If you want to dive deeper into this, Jane Jacobs's "Death and Life of the Great American Cities" is an incredible and very approachable book on urban planning: https://www.amazon.com/Death-Life-Great-American-Cities/dp/0...
If you're generally interested in answers to the questions you raise, you might enjoy reading Jane Jacobs' The Death and Life of Great American Cities. (https://www.amazon.com/Death-Life-Great-American-Cities/dp/0...)
Also read up on all the work Singapore is doing to increase density without ruining their economy or environment while improving livability.
And some further reading on the dynamics of city growth: http://journals.plos.org/plosone/article?id=10.1371/journal....
I love thinking about this stuff, complex and fascinating :)
If you walk down a street in, say, Amsterdam, or down one in St Louis, it's two very different experiences - Amsterdam teeming with life, it feels close, safe and small. You can bike anywhere in 30 minutes; the layout of the city itself encourages pedestrian traffic. The marginal cost of popping into the bakery next to the wine store is 30 seconds, so the streets are lined with small mom & pop stores that care, genuinely care about how their street is doing, that the sidewalk is welcoming..

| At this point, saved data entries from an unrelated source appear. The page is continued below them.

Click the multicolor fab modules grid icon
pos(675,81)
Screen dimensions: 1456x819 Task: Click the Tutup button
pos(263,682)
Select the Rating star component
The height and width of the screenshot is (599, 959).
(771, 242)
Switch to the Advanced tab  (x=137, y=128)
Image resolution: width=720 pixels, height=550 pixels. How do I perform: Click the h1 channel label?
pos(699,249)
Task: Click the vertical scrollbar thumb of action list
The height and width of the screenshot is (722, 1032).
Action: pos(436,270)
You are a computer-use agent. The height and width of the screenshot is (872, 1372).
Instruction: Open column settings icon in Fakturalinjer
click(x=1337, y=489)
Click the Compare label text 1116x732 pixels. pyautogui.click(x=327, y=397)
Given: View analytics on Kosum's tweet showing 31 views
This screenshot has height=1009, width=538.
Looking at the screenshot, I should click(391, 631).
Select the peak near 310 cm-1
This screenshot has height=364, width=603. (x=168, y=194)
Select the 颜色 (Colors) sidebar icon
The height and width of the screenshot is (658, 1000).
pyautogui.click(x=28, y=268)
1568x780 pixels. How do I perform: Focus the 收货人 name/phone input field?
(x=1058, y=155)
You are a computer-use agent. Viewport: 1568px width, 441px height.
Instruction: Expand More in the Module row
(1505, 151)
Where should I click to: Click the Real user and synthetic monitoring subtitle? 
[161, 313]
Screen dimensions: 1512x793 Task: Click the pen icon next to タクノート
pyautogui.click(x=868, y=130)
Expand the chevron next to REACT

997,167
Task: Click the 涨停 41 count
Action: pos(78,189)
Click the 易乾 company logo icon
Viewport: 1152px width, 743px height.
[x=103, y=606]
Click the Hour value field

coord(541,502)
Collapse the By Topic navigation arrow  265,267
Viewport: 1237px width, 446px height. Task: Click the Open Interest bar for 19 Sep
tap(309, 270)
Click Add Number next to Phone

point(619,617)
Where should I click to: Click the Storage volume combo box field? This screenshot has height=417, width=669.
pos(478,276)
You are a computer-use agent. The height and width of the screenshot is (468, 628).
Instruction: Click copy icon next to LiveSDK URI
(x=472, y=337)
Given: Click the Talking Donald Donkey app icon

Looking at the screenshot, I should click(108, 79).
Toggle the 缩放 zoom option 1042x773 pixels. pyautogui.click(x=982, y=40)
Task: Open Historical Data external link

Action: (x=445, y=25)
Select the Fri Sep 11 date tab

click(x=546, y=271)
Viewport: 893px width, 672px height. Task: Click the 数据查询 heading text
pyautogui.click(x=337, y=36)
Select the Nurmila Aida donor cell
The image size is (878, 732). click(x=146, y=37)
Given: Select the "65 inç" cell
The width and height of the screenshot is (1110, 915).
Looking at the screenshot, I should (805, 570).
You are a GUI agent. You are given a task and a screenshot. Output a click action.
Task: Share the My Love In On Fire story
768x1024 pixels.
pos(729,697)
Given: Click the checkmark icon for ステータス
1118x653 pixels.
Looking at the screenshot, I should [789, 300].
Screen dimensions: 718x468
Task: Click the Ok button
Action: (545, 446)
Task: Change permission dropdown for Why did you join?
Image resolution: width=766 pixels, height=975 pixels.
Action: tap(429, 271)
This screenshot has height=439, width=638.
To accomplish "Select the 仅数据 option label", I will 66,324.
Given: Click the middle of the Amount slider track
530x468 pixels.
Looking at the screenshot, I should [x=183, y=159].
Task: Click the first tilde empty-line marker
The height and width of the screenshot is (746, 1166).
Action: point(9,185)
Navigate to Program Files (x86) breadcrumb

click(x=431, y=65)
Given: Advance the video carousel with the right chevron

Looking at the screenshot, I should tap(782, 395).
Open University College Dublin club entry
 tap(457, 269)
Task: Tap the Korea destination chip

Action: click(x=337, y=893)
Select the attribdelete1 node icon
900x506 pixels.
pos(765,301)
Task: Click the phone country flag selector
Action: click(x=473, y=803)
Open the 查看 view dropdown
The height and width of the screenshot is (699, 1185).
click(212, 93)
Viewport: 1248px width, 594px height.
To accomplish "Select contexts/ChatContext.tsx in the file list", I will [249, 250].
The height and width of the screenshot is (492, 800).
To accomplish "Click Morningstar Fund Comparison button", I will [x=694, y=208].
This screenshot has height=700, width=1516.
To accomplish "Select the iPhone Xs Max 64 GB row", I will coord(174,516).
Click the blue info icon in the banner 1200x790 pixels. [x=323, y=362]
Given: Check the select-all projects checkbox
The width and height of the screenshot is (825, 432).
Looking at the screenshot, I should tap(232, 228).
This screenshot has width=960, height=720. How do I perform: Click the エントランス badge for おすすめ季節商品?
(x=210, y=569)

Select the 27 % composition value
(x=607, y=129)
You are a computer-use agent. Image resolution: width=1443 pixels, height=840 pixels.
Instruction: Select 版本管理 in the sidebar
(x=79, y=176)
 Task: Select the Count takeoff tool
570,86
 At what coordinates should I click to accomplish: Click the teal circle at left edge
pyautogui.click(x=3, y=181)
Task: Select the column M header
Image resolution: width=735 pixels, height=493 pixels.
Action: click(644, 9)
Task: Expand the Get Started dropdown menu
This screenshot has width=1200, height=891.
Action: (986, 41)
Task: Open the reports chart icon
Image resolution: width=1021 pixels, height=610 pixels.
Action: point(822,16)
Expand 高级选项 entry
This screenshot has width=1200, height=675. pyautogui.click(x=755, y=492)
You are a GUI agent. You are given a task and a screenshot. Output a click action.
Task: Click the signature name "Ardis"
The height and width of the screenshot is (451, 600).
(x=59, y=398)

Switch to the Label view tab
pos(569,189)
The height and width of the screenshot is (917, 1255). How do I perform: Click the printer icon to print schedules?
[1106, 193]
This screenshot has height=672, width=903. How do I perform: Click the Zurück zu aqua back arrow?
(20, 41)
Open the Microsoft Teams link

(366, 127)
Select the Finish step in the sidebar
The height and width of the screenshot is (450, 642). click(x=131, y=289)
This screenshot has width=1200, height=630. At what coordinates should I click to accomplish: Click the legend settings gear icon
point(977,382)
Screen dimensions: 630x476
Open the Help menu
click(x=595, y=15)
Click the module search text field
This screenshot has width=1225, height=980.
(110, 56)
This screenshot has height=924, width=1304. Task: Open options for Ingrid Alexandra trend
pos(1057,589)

St Louis is a city replanned for cars - you do not move in St Louis but by automobile. The marginal cost of going to two stores instead of one is at least ten minutes, so you always go to Schnucks and call it a day. Biking from one point to another is a lost cause - I literally saw a woman crush the skull of a bicyclist with her SUV in St Louis just last month, he's dead now because fuck bike lanes.
And Amsterdam is three times as populous as St Louis.